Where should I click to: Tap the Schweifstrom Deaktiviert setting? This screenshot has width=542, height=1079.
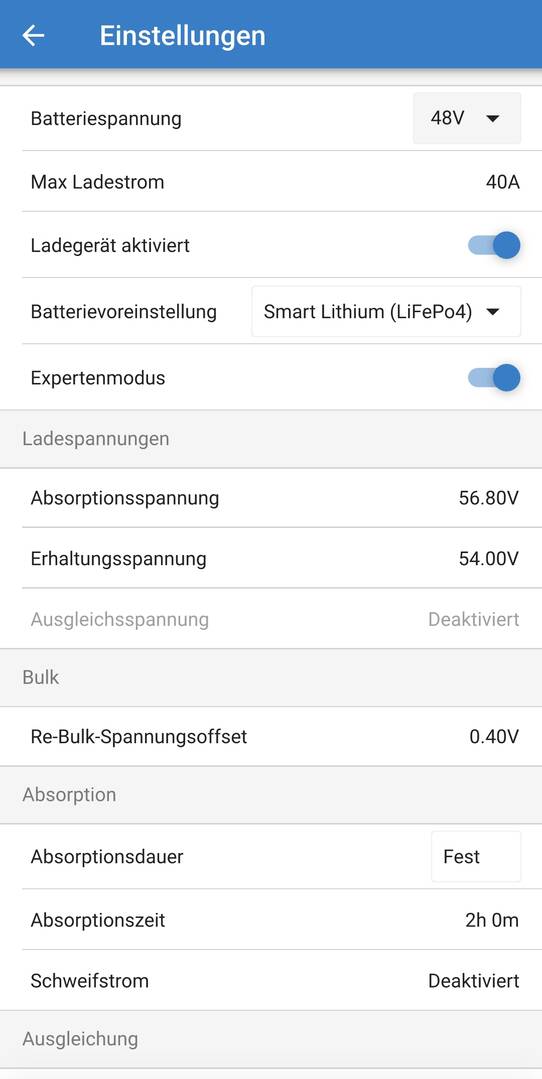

****************************************

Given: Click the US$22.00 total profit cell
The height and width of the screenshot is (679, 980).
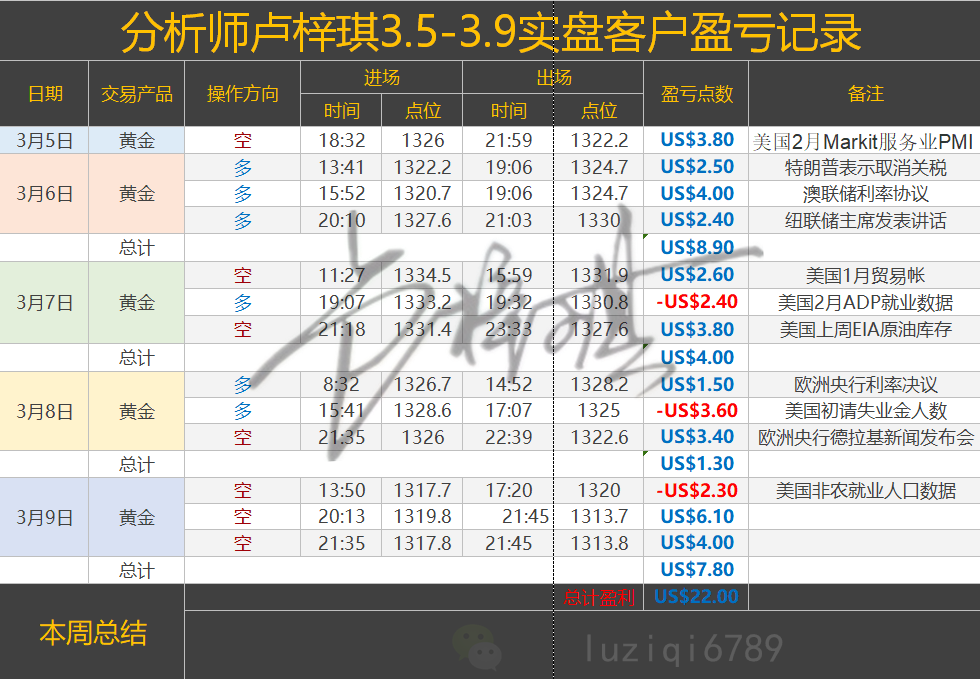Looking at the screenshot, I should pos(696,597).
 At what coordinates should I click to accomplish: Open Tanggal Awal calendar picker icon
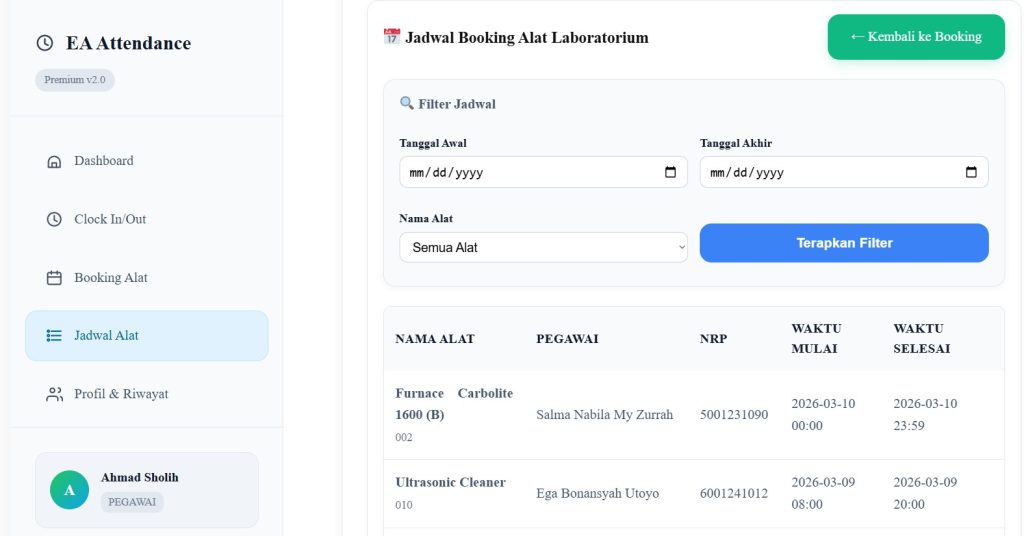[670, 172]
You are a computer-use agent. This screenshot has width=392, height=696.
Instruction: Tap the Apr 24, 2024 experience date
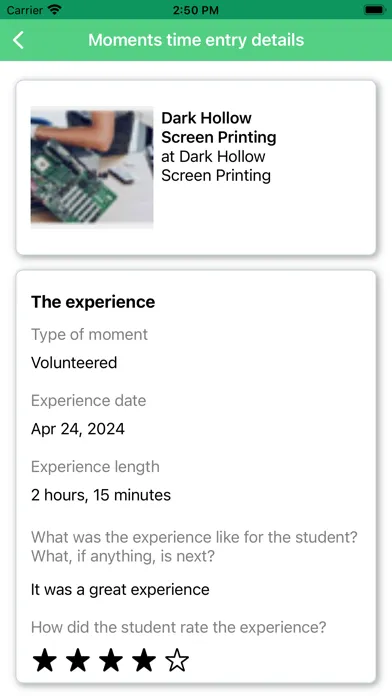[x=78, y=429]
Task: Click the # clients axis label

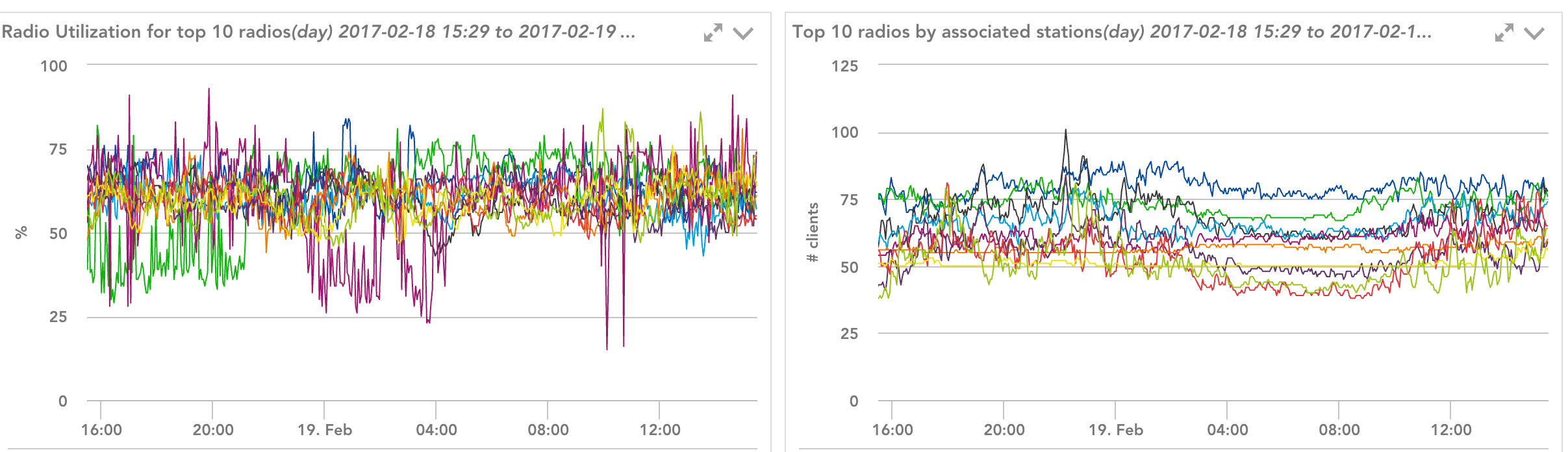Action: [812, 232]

****************************************

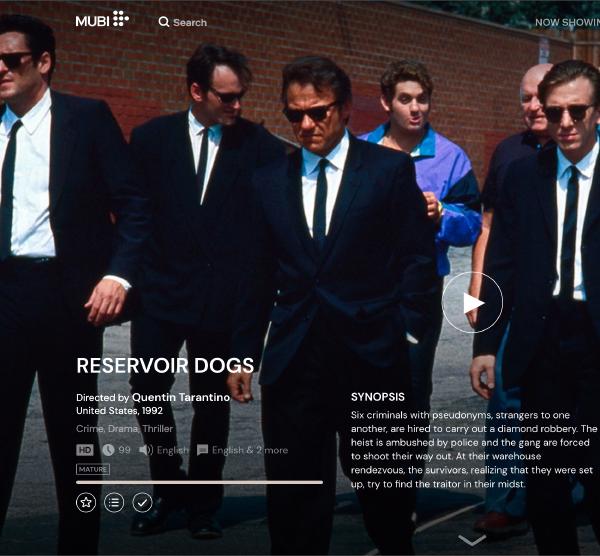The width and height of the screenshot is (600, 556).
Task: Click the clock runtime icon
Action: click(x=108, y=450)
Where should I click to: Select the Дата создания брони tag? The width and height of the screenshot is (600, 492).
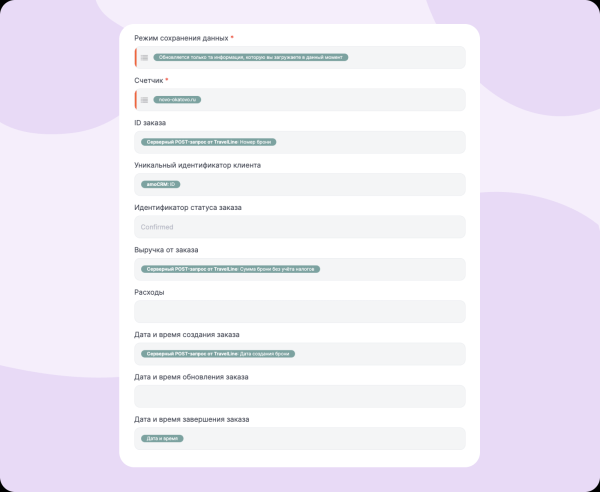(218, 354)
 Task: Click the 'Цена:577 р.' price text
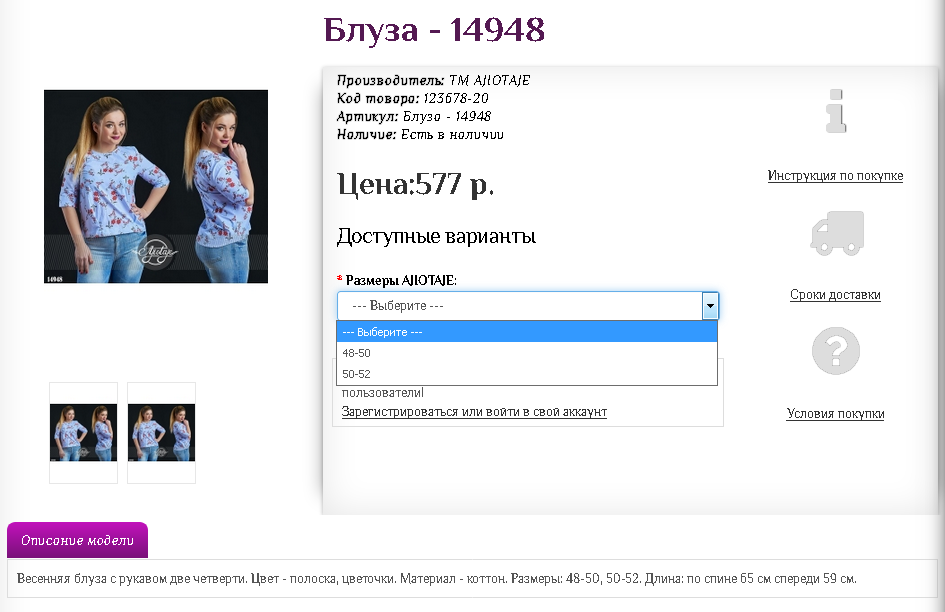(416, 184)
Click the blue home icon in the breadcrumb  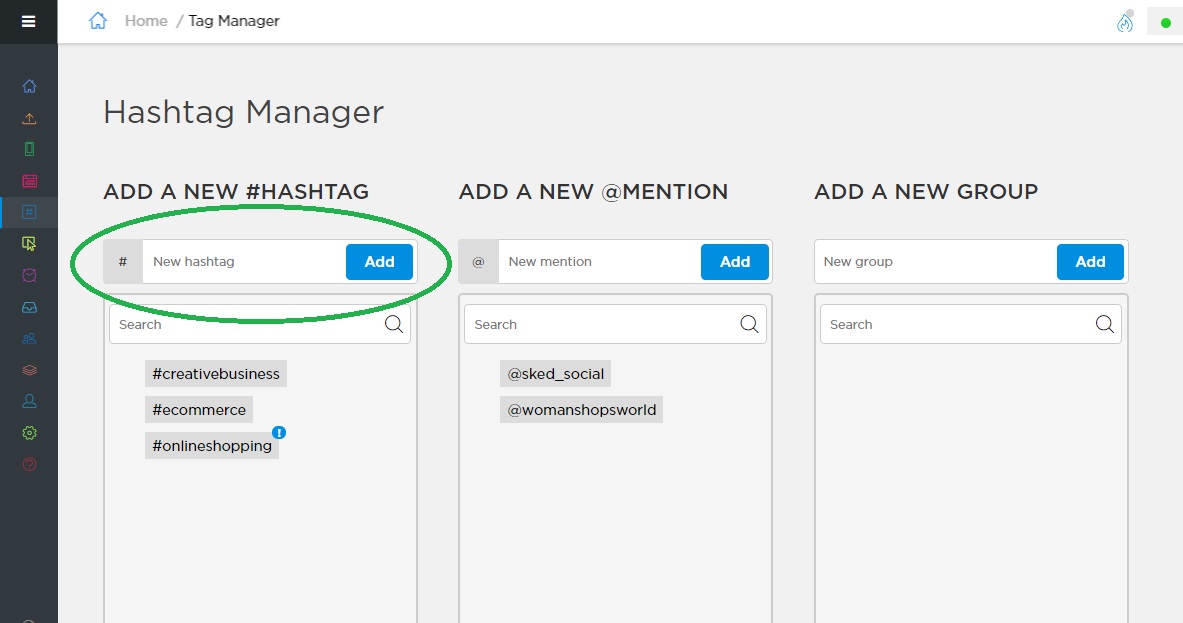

****************************************

## Task description
Could you return every line from the entries above in which the string "This" occurs?

## Your response
Where should I click to: Tap the Schweifstrom Deaktiviert setting? This screenshot has width=542, height=1079.
You are a computer-use agent. This screenshot has width=392, height=696.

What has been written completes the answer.